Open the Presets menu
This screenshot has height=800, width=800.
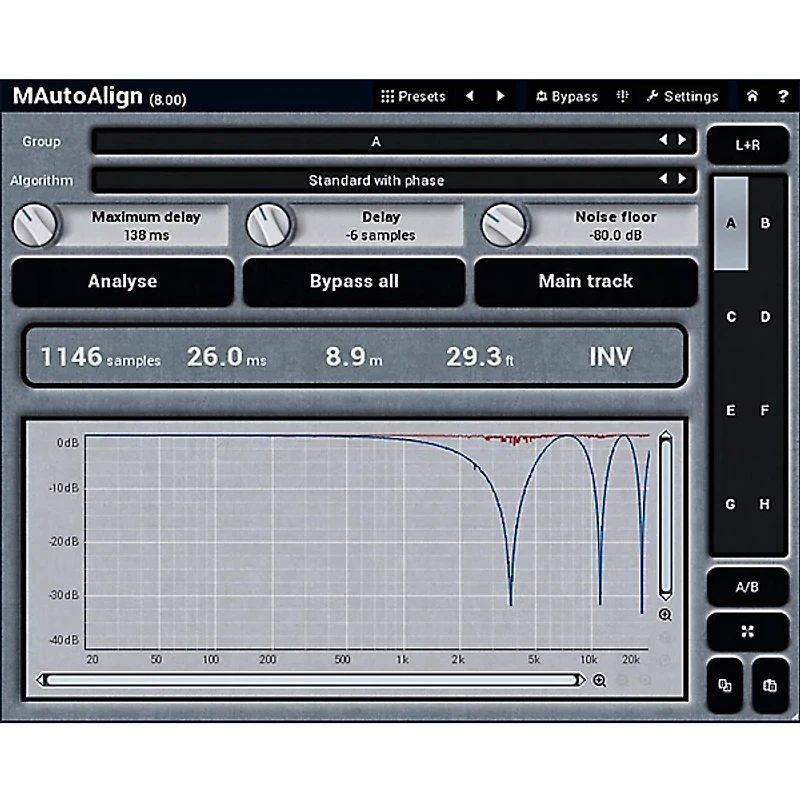coord(413,97)
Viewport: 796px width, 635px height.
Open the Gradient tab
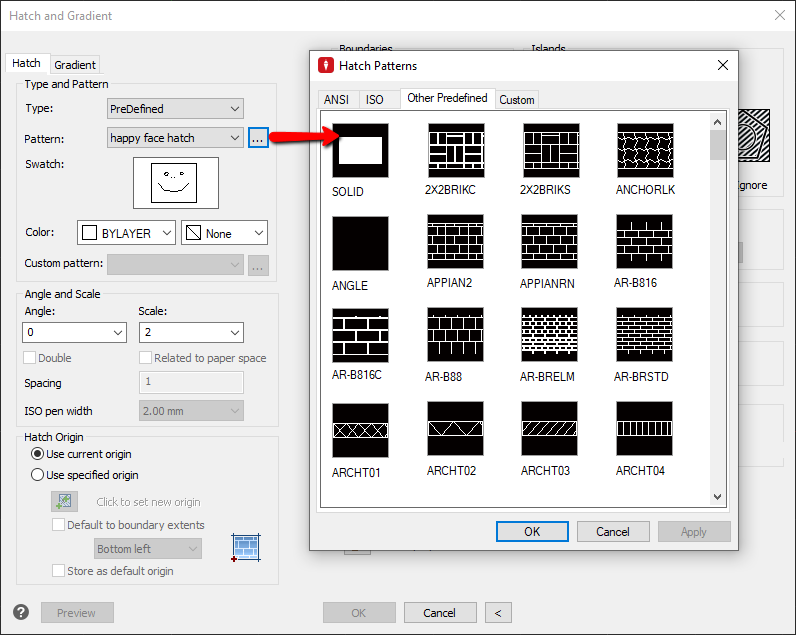75,64
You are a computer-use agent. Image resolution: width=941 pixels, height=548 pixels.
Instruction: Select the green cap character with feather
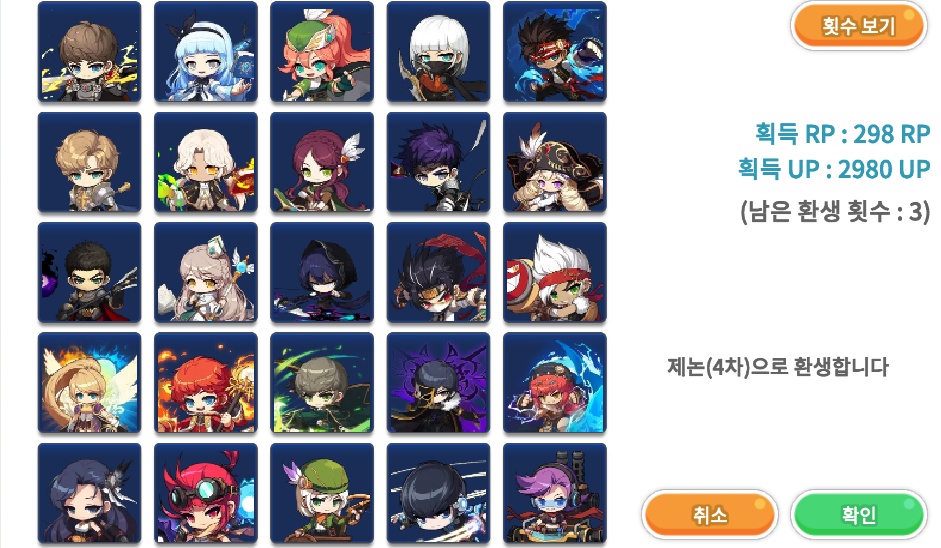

## [Prompt]
Please rewrite all the items above with "Open" swapped for "Show" and nothing else altered. Leave out the pictures.

## [Finished task]
Show the Presets menu
This screenshot has height=800, width=800.
coord(413,97)
Viewport: 796px width, 635px height.
Show the Gradient tab
75,64
You are a computer-use agent. Image resolution: width=941 pixels, height=548 pixels.
Instruction: Select the green cap character with feather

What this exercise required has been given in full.